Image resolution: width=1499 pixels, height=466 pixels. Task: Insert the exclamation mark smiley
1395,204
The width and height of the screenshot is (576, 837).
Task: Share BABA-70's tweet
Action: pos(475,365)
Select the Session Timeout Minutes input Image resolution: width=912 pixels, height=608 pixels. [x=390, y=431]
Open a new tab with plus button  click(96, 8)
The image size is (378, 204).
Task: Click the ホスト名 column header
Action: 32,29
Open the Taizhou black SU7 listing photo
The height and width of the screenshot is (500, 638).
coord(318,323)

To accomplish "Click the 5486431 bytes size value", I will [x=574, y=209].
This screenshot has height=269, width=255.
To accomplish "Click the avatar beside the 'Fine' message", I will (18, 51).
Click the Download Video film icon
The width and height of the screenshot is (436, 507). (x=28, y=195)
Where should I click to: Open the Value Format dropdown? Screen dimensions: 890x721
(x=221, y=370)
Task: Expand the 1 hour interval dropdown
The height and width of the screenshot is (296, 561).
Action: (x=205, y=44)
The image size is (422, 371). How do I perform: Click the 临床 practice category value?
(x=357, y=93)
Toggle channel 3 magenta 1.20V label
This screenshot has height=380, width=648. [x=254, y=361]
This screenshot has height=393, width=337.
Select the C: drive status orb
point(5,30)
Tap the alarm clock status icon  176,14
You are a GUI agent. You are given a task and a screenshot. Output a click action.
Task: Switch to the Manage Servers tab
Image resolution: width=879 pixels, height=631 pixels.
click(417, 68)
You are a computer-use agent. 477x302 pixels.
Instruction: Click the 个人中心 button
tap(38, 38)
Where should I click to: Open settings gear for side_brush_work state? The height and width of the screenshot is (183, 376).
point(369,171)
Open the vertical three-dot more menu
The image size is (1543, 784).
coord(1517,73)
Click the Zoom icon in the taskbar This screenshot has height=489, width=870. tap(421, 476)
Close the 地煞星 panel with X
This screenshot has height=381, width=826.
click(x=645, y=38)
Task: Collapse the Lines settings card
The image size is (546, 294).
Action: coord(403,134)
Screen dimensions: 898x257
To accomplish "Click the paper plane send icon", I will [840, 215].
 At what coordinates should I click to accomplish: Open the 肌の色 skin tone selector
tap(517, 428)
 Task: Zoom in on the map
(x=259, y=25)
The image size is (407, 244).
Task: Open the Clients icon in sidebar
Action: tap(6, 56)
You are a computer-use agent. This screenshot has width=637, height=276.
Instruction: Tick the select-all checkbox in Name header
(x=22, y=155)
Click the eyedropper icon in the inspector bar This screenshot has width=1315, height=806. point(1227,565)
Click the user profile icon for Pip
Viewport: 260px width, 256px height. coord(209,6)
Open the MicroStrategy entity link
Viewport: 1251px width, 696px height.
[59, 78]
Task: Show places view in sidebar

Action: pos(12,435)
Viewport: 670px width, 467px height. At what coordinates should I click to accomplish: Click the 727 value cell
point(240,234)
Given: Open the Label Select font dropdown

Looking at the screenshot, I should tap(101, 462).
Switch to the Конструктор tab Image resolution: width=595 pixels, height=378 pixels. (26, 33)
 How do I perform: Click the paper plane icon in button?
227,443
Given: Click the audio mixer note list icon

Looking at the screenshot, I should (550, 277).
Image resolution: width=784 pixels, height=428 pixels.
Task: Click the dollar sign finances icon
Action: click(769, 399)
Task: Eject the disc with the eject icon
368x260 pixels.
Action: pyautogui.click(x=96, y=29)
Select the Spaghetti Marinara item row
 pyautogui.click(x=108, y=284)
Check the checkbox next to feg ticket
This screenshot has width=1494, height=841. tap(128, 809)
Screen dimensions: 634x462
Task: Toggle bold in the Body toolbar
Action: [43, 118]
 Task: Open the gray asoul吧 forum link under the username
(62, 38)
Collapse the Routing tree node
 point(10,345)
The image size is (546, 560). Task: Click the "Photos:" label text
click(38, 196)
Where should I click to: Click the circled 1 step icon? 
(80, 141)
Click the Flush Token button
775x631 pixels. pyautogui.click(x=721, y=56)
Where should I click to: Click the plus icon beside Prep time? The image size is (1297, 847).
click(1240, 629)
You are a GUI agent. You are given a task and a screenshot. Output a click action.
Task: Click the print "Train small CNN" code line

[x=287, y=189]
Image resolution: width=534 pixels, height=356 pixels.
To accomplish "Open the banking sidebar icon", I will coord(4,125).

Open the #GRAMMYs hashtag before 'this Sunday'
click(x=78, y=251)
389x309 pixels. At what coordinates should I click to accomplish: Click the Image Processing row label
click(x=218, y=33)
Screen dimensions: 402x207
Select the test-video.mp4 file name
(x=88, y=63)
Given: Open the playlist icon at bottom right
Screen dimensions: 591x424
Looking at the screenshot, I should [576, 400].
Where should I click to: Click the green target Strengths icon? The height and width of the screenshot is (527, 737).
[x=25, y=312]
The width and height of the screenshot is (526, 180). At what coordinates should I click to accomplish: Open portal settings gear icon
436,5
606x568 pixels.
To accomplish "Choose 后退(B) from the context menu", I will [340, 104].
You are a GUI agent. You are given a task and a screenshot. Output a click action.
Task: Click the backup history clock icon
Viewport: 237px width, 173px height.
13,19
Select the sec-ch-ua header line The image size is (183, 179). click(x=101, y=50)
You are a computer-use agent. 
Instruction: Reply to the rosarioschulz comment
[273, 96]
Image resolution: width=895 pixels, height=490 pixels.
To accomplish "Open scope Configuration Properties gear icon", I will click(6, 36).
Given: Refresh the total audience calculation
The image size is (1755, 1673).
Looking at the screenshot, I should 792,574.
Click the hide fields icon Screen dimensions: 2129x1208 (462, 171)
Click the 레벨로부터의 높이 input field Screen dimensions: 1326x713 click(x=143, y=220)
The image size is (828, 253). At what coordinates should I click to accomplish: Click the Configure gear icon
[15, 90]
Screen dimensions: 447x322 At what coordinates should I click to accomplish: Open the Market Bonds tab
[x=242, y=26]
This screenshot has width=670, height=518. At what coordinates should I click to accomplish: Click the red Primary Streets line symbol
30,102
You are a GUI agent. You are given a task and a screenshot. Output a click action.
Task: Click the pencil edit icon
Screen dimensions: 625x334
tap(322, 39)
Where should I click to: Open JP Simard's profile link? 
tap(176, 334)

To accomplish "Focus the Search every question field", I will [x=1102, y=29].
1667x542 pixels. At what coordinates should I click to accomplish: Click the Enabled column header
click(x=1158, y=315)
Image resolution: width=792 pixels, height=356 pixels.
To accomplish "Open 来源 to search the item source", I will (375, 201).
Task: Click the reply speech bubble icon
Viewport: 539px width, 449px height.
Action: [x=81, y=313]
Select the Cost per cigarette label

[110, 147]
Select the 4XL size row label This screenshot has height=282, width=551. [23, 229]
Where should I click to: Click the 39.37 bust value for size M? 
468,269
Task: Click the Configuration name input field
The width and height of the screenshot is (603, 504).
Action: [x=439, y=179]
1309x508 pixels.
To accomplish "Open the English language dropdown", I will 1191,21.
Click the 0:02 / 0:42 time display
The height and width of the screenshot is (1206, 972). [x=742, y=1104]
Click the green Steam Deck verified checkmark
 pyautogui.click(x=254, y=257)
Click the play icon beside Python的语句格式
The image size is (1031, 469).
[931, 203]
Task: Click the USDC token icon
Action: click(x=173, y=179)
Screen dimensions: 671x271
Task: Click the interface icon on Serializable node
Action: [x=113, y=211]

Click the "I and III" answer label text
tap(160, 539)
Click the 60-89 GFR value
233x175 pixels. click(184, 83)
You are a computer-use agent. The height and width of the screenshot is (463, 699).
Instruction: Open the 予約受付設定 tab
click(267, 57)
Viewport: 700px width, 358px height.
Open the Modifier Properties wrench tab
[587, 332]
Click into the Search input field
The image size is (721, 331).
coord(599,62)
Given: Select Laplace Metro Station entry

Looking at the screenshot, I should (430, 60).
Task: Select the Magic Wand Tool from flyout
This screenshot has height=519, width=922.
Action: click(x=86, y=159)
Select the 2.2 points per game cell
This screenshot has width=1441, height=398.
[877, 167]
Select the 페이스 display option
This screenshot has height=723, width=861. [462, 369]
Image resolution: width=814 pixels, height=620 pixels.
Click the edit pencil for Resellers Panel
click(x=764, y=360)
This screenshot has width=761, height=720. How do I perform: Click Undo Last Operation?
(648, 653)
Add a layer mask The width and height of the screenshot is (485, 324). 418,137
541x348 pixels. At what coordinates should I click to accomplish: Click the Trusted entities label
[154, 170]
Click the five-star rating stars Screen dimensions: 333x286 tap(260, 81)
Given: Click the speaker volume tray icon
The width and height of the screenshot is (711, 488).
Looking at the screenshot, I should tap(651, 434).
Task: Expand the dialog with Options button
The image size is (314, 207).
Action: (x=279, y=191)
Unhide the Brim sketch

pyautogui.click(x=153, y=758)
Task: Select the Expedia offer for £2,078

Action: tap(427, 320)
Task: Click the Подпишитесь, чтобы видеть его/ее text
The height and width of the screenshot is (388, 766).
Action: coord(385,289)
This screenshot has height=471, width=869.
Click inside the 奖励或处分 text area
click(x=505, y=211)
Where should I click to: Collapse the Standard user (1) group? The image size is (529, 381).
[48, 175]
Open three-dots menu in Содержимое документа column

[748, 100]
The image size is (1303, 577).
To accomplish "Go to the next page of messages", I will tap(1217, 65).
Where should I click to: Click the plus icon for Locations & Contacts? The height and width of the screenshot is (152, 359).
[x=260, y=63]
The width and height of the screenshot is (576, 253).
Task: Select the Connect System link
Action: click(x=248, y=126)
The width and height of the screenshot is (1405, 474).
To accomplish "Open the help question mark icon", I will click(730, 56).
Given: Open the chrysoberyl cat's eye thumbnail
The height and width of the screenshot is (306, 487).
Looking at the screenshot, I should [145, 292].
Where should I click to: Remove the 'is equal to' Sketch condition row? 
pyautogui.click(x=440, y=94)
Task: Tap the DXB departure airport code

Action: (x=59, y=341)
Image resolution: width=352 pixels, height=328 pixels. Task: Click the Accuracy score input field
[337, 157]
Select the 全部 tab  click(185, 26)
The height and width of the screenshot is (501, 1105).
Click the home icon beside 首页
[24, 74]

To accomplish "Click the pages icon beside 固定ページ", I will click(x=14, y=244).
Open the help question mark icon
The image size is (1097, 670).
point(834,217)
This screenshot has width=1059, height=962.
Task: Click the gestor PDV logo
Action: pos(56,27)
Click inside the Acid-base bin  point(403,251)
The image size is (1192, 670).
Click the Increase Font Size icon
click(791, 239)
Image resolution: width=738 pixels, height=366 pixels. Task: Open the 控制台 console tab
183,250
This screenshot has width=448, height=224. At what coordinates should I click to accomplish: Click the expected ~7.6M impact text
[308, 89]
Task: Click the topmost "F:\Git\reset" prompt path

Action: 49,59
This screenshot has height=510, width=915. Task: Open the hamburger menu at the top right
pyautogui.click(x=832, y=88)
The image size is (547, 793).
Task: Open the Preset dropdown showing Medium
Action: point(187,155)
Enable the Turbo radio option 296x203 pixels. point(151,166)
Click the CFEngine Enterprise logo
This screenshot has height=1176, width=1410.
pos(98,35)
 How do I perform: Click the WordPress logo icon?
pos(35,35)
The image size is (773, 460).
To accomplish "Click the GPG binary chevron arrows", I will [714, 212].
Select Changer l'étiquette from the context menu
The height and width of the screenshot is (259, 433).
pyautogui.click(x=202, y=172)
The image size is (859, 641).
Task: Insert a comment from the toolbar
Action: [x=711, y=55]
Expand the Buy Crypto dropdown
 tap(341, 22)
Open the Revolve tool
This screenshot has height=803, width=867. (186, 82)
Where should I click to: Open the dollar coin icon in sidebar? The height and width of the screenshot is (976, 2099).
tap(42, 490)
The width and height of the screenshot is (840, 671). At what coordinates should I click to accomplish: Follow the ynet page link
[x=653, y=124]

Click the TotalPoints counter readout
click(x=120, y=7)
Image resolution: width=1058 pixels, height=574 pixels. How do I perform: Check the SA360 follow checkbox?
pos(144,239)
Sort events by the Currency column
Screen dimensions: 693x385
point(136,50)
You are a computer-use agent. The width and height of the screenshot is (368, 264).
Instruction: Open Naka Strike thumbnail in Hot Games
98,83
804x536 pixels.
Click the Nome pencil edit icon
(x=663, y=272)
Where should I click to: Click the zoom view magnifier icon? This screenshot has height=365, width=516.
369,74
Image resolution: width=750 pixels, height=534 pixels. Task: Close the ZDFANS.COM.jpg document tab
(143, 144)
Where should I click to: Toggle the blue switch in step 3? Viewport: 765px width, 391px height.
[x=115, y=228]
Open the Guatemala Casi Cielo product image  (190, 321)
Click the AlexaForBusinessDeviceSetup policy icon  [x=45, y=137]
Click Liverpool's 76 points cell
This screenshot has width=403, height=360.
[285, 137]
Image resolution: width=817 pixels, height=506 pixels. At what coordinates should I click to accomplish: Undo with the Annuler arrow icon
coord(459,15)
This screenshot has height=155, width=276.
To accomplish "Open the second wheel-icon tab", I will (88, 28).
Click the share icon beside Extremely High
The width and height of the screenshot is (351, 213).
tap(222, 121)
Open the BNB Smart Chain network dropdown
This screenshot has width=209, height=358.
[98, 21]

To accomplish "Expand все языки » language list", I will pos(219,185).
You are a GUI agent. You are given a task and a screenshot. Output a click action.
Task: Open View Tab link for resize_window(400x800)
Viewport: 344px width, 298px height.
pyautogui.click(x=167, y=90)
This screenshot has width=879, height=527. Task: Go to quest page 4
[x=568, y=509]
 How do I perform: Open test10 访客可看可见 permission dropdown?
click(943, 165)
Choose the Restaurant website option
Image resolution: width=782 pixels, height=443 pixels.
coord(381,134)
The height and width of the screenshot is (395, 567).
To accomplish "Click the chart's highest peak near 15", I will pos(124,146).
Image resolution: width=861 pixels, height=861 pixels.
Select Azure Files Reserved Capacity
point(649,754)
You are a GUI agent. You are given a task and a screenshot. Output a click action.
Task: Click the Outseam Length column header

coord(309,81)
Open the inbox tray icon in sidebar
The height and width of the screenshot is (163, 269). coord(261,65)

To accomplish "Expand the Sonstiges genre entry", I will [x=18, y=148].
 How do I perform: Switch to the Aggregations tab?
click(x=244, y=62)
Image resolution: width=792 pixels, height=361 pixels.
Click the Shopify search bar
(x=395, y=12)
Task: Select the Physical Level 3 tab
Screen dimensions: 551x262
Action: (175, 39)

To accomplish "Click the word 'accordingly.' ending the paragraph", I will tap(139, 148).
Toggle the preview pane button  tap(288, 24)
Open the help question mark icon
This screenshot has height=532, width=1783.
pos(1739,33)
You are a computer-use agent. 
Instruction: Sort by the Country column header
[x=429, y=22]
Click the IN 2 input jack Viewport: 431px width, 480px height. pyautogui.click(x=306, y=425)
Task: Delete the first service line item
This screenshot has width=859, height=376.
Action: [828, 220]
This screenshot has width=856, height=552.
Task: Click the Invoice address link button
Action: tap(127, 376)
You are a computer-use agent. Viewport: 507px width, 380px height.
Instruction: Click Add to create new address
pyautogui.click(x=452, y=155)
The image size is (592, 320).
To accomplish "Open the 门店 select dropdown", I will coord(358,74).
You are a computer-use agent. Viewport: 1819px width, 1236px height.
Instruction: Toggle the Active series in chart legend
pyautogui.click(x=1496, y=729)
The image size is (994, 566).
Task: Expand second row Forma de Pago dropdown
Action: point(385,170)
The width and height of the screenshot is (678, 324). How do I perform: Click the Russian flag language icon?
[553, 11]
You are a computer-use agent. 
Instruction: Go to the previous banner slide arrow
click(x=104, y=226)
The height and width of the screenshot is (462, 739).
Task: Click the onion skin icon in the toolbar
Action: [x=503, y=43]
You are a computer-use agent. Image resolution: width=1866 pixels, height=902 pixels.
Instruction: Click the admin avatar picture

**Prompt**
From the listing above, pick out every line containing "avatar".

**Response area**
To accomplish "Click the avatar beside the 'Fine' message", I will (18, 51).
Instruction: Click the admin avatar picture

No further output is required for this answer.